***** INPUT RECORDS *****
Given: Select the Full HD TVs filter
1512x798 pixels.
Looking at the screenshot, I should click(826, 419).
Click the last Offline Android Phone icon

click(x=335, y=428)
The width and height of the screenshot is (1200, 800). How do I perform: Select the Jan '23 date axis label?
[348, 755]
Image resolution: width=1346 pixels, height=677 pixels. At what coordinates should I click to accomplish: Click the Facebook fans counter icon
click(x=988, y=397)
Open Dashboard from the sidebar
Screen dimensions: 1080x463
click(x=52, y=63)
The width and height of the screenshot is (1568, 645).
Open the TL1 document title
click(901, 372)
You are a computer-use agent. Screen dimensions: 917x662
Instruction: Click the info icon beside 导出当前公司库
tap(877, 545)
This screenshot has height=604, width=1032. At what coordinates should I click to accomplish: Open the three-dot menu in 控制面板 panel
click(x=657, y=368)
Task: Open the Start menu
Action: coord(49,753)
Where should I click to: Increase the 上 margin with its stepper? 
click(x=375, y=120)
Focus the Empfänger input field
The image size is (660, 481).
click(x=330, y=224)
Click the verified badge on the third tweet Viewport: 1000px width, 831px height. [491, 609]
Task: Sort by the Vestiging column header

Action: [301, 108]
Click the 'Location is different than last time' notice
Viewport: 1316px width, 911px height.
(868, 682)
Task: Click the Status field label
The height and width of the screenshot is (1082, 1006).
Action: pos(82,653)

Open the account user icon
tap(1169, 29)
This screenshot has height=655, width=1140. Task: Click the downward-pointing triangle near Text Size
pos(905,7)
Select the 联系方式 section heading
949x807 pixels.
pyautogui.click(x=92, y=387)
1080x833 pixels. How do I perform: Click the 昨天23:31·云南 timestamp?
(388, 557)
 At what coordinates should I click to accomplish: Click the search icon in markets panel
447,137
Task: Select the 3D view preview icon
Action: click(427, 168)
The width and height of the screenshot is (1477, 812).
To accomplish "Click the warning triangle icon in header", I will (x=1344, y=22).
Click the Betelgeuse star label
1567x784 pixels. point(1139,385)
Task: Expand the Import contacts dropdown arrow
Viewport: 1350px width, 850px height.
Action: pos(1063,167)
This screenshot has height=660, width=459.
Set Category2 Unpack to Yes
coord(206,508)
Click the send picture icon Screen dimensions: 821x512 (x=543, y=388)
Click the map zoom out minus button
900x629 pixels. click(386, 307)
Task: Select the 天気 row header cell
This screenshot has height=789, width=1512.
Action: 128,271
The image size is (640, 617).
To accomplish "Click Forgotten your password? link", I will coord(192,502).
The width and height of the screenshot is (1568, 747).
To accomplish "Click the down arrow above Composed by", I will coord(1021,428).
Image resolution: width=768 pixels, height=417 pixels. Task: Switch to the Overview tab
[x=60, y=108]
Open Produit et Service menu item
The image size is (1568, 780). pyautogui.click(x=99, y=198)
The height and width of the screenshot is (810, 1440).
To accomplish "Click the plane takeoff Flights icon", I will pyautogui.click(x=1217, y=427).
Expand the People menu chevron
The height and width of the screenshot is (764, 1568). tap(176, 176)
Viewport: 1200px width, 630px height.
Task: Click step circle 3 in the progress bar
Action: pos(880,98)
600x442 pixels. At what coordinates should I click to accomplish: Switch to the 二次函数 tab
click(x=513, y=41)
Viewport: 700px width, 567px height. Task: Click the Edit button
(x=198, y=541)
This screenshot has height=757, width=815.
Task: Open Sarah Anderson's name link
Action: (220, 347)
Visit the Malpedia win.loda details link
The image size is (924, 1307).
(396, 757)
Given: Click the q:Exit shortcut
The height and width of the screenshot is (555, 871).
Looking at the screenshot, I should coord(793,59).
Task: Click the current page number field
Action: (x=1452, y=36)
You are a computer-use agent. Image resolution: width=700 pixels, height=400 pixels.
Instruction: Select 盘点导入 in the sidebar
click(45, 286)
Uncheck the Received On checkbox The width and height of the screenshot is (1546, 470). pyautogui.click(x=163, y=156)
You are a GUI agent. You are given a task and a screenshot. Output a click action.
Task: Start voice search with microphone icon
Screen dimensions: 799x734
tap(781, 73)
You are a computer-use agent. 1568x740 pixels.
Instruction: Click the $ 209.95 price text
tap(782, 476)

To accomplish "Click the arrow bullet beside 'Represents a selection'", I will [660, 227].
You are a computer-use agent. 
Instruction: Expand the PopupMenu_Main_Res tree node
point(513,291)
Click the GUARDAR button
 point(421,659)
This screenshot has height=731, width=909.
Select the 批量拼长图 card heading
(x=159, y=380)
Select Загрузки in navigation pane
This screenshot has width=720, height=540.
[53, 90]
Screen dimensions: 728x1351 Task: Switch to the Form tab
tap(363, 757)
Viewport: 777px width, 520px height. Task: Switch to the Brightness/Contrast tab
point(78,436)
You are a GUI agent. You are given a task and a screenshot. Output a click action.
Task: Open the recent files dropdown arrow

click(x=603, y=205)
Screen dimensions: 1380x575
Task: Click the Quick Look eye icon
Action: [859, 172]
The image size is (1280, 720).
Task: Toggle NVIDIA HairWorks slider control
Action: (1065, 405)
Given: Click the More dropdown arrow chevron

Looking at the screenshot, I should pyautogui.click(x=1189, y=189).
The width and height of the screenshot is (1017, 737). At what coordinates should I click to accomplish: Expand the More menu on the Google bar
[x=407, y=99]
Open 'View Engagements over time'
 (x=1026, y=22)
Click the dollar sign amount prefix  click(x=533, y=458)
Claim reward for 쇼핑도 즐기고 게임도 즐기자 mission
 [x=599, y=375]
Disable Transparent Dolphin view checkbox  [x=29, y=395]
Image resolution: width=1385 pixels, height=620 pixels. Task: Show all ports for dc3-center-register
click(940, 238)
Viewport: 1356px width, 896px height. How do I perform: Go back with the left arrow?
*****
__TASK OBJECTIVE__.
Within the entries, find all lines that contain "agent" and copy each one.

__EXERCISE RESULT__.
You are a computer-use agent. Screen dimensions: 917x662
You are a computer-use agent. Image resolution: width=700 pixels, height=400 pixels.
You are a GUI agent. You are given a task and a screenshot. Output a click action.
You are a computer-use agent. 1568x740 pixels.
You are a computer-use agent. 
You are a GUI agent. You are given a task and a screenshot. Output a click action.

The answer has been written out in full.